[What the task asks]:
Beginning with the line that contains "Find A Location (1390, 1598)", transcribe every line through the end of the entries exactly as written, and reproduce nothing else.

[Input data]:

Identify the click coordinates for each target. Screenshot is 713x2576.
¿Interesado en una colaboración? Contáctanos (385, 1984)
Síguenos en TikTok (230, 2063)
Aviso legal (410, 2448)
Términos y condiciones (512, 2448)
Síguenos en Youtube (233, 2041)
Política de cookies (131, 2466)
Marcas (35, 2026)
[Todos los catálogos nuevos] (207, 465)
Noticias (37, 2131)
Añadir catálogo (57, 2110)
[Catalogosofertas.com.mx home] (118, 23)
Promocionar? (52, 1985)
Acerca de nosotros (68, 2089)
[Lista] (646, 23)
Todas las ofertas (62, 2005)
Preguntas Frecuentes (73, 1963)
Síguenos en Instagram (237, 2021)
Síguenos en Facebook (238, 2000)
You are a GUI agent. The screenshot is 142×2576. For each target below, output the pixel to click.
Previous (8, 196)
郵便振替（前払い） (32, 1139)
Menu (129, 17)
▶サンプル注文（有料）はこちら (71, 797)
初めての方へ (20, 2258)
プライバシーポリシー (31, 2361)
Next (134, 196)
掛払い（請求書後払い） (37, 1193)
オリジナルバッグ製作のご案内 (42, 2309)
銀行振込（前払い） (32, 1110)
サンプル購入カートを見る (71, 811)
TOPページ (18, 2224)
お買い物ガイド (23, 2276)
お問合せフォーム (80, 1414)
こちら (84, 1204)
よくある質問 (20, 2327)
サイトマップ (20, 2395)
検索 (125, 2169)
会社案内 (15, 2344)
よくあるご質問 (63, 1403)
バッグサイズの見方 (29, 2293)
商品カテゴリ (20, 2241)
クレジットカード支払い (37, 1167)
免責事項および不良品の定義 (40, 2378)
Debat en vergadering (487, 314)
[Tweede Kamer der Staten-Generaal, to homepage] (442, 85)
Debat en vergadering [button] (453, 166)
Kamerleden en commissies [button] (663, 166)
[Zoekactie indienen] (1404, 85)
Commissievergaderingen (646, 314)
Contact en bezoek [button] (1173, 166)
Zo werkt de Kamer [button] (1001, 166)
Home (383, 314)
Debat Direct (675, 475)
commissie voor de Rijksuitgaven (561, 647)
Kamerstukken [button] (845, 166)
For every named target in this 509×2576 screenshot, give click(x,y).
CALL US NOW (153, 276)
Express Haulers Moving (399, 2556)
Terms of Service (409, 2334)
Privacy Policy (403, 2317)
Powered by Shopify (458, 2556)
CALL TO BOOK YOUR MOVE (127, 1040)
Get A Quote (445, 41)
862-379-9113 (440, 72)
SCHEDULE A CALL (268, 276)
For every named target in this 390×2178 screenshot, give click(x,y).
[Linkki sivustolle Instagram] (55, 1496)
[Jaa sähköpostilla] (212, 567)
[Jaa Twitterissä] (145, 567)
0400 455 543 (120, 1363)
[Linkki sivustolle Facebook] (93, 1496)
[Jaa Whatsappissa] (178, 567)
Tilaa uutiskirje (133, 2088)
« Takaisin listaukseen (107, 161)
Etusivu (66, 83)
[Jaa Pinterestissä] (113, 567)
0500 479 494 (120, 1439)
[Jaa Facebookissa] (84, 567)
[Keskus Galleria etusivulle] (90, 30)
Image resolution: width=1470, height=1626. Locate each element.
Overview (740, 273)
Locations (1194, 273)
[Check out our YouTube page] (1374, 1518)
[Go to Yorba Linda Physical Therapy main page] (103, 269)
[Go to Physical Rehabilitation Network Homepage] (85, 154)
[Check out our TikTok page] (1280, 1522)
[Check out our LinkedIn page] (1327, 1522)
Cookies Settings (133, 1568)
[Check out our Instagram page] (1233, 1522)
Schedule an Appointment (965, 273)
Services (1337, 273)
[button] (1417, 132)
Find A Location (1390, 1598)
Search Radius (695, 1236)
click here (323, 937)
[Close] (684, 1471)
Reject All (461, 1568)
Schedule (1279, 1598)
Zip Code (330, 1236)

[Reply to the exercise]:
Find A Location (1390, 1598)
Search Radius (695, 1236)
click here (323, 937)
[Close] (684, 1471)
Reject All (461, 1568)
Schedule (1279, 1598)
Zip Code (330, 1236)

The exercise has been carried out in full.